Records shown
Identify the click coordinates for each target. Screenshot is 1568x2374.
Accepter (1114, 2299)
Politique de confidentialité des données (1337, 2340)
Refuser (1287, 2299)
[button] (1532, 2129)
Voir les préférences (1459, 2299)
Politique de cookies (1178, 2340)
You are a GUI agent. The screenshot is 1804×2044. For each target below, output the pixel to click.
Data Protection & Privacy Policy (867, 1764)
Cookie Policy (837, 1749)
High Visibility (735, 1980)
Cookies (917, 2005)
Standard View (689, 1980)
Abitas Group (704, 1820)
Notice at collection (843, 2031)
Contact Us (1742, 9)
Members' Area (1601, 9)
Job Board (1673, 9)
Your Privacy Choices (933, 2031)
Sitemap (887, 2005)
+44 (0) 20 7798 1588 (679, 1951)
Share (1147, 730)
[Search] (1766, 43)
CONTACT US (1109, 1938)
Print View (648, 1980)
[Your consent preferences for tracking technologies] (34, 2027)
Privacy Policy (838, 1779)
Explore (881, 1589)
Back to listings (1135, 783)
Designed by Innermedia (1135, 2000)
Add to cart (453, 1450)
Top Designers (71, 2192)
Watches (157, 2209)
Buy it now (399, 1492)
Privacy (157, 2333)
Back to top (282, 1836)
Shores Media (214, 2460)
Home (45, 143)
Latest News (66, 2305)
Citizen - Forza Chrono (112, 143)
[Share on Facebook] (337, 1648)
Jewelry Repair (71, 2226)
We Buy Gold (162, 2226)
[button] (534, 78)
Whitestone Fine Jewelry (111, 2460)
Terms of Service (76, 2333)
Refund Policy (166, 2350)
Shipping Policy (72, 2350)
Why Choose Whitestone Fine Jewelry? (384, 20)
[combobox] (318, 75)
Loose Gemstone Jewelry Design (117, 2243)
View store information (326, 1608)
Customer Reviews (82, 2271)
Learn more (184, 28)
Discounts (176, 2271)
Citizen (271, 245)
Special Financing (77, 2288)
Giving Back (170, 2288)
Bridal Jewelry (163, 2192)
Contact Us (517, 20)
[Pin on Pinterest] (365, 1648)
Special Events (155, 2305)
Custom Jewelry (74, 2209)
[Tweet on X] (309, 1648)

About this exercise
Every line of the material above must be set down again exactly.

Answer to the problem
Identify the click coordinates for each target. Screenshot is 1568x2374.
Accepter (1114, 2299)
Politique de confidentialité des données (1337, 2340)
Refuser (1287, 2299)
[button] (1532, 2129)
Voir les préférences (1459, 2299)
Politique de cookies (1178, 2340)
You are a GUI agent. The screenshot is 1804×2044. For each target below, output the pixel to click.
Data Protection & Privacy Policy (867, 1764)
Cookie Policy (837, 1749)
High Visibility (735, 1980)
Cookies (917, 2005)
Standard View (689, 1980)
Abitas Group (704, 1820)
Notice at collection (843, 2031)
Contact Us (1742, 9)
Members' Area (1601, 9)
Job Board (1673, 9)
Your Privacy Choices (933, 2031)
Sitemap (887, 2005)
+44 (0) 20 7798 1588 (679, 1951)
Share (1147, 730)
[Search] (1766, 43)
CONTACT US (1109, 1938)
Print View (648, 1980)
[Your consent preferences for tracking technologies] (34, 2027)
Privacy Policy (838, 1779)
Explore (881, 1589)
Back to listings (1135, 783)
Designed by Innermedia (1135, 2000)
Add to cart (453, 1450)
Top Designers (71, 2192)
Watches (157, 2209)
Buy it now (399, 1492)
Privacy (157, 2333)
Back to top (282, 1836)
Shores Media (214, 2460)
Home (45, 143)
Latest News (66, 2305)
Citizen - Forza Chrono (112, 143)
[Share on Facebook] (337, 1648)
Jewelry Repair (71, 2226)
We Buy Gold (162, 2226)
[button] (534, 78)
Whitestone Fine Jewelry (111, 2460)
Terms of Service (76, 2333)
Refund Policy (166, 2350)
Shipping Policy (72, 2350)
Why Choose Whitestone Fine Jewelry? (384, 20)
[combobox] (318, 75)
Loose Gemstone Jewelry Design (117, 2243)
View store information (326, 1608)
Customer Reviews (82, 2271)
Learn more (184, 28)
Discounts (176, 2271)
Citizen (271, 245)
Special Financing (77, 2288)
Giving Back (170, 2288)
Bridal Jewelry (163, 2192)
Contact Us (517, 20)
[Pin on Pinterest] (365, 1648)
Special Events (155, 2305)
Custom Jewelry (74, 2209)
[Tweet on X] (309, 1648)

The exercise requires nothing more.